Dataset entries
_ _ _ _ _

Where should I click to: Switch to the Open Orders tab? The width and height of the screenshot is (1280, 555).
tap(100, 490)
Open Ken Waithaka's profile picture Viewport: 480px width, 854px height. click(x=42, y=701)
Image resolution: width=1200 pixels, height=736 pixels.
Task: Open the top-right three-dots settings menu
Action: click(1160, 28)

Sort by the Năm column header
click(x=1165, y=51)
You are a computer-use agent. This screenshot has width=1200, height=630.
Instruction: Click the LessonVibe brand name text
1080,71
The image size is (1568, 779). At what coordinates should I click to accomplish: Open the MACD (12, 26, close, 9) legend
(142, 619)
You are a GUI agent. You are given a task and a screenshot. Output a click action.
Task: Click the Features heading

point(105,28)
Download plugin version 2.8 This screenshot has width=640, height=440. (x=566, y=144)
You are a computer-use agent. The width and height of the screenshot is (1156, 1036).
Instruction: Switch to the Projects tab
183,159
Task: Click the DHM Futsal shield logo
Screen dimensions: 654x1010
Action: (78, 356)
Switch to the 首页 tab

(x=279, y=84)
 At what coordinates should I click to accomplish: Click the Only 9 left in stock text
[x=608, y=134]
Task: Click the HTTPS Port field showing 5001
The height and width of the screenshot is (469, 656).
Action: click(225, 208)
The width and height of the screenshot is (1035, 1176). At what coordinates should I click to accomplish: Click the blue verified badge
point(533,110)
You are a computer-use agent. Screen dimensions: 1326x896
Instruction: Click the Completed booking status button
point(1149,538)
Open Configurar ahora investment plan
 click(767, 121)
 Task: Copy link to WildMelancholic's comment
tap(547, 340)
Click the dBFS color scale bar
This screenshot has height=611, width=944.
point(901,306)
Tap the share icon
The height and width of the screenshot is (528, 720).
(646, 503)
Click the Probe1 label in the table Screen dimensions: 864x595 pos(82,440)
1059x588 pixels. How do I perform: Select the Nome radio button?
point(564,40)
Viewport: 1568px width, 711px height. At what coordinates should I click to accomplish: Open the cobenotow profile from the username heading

_ _ _ _ _

▶ _Task statement_:
The full set of records, transcribed exactly, is the answer.

▶ _Finished task_:
Where should I click to: Switch to the Open Orders tab? The width and height of the screenshot is (1280, 555).
tap(100, 490)
Open Ken Waithaka's profile picture Viewport: 480px width, 854px height. click(x=42, y=701)
Image resolution: width=1200 pixels, height=736 pixels.
Task: Open the top-right three-dots settings menu
Action: click(1160, 28)

Sort by the Năm column header
click(x=1165, y=51)
You are a computer-use agent. This screenshot has width=1200, height=630.
Instruction: Click the LessonVibe brand name text
1080,71
The image size is (1568, 779). At what coordinates should I click to accomplish: Open the MACD (12, 26, close, 9) legend
(142, 619)
You are a GUI agent. You are given a task and a screenshot. Output a click action.
Task: Click the Features heading

point(105,28)
Download plugin version 2.8 This screenshot has width=640, height=440. (x=566, y=144)
You are a computer-use agent. The width and height of the screenshot is (1156, 1036).
Instruction: Switch to the Projects tab
183,159
Task: Click the DHM Futsal shield logo
Screen dimensions: 654x1010
Action: (78, 356)
Switch to the 首页 tab

(x=279, y=84)
 At what coordinates should I click to accomplish: Click the Only 9 left in stock text
[x=608, y=134]
Task: Click the HTTPS Port field showing 5001
The height and width of the screenshot is (469, 656).
Action: click(225, 208)
The width and height of the screenshot is (1035, 1176). At what coordinates should I click to accomplish: Click the blue verified badge
point(533,110)
You are a computer-use agent. Screen dimensions: 1326x896
Instruction: Click the Completed booking status button
point(1149,538)
Open Configurar ahora investment plan
 click(767, 121)
 Task: Copy link to WildMelancholic's comment
tap(547, 340)
Click the dBFS color scale bar
This screenshot has height=611, width=944.
point(901,306)
Tap the share icon
The height and width of the screenshot is (528, 720).
(646, 503)
Click the Probe1 label in the table Screen dimensions: 864x595 pos(82,440)
1059x588 pixels. How do I perform: Select the Nome radio button?
point(564,40)
Viewport: 1568px width, 711px height. At what coordinates should I click to accomplish: Open the cobenotow profile from the username heading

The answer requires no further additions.